From the entries below, copy every line that holds the word "Task".
Start of Supplied material
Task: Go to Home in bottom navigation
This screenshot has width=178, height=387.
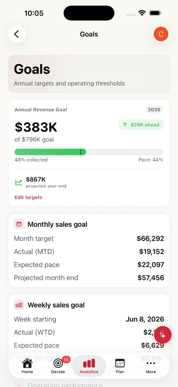Action: click(27, 366)
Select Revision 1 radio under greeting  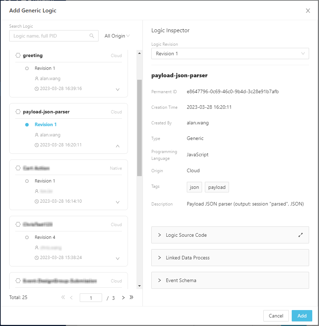27,68
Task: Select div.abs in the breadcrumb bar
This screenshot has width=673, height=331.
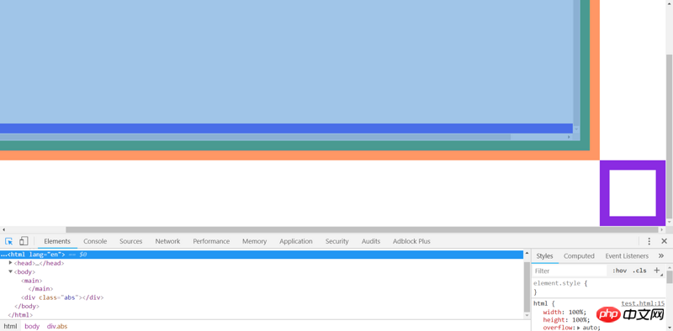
End of Supplied material
## The answer
Task: Go to Home in bottom navigation
Task: Select div.abs in the breadcrumb bar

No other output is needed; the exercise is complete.